Miguel Poveda, el cantaor, se ha convertido en el cantaor catalán ( canta en catalán y a Foix, nada menos) por el que tanto han bregado, rezado y suplicado, los socialistas catalanistas. No le arriendo la ganancia al bueno de Poveda. Me dicen que el chaval es muy noble y muy maleable. Primero lo intentaron con Mayte Martín. De qué no le dan una alcaldía y todo, pero la Mayte es muy suya, muy indomable y no está para estas cosas. El arte es el arte y eso es todo cuanto le importa.
El segundo fue Duquende, pero toparon contra el propio Duquende y el que entonces era su manager; Salvador Boix, un tío listo y cálido, que ahora trabaja como apoderado de José Tomás, el torero.
También le tiraron los tejos a Ginesa Ortega. En balde. Hasta que llegó Miguel Poveda.
O sea que ya tenemos cantaor catalán, que canta a los poetas catalanes, catalanes, y ahora, al poeta castellano de la Escuela de Barcelona Miguel Poveda puede con todo, sin discriminación y sin inmutarse, lo cual es mucho mérito. Pasar de Espriu a Biedma es un doble salto mortal de entendimiento mas que profundo.

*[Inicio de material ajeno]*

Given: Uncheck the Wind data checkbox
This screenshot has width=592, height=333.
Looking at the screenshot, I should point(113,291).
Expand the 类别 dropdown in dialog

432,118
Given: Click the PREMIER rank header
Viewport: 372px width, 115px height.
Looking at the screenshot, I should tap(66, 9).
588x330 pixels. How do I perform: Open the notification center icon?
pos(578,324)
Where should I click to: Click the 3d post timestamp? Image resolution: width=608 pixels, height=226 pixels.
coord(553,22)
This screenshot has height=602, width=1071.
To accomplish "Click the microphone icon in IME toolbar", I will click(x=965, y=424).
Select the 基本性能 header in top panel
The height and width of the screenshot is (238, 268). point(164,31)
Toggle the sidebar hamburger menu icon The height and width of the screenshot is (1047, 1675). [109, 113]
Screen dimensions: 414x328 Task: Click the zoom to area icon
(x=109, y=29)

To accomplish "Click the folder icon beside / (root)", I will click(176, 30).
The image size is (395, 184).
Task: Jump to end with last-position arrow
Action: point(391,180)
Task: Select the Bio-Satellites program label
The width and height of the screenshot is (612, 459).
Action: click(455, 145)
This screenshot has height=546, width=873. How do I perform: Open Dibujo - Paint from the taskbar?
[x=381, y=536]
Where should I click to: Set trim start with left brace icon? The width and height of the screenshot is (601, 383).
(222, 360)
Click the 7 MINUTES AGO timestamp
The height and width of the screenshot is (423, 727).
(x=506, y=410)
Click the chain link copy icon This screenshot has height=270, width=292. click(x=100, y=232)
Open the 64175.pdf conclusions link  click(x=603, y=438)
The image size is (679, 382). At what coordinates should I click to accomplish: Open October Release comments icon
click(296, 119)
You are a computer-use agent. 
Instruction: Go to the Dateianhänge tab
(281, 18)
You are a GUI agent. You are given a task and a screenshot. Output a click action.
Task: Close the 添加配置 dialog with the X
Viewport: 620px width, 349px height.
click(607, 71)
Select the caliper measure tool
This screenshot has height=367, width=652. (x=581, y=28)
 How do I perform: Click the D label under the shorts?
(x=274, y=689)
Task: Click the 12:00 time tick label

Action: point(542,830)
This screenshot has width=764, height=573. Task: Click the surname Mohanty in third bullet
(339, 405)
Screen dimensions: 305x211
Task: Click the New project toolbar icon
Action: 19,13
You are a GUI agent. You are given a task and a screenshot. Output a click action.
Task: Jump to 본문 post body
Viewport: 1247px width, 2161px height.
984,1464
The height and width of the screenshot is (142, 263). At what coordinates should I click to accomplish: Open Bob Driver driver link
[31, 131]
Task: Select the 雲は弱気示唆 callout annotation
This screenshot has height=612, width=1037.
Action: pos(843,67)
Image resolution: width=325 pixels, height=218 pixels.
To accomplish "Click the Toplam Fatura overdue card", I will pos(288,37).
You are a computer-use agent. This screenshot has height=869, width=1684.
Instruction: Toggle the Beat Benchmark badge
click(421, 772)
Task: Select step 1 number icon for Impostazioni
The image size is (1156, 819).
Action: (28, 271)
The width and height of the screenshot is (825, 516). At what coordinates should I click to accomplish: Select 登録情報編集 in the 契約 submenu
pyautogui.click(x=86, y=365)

Este post era para decir lo del principio, que el poema "No volveré a ser joven", antes que el compositor de Poveda, lo musicó Gabriel Sopeña para Loquillo. Además, en aquél disco, Loquillo también cantaba a Pere Quart y a Papasseit, en catalán. Eran muchos y distintos poetas, -como son muchos y mas distintos los que canta Poveda-, lo que pasa es que los del Loco, mas allá de ser de aquí o ser de allá, se parecían en algo mucho mas profundo que la pertenencia geográfica. Todos los seleccionados tenían una mirada semejante ante la vida. De Pessoa, a Vázquez Montalbán, pasando por los mencionados y otros que no recuerdo. En su disco (grabó dos de poetas) había una uniformidad de calado social, un feliz entendimiento, que permitía que Loquillo cantara un tema tras otro sin tener que transmutarse. Y siempre con elegancia. Para dejar de ser joven, y para cualquier otra cosa, la elegancia es indispensable.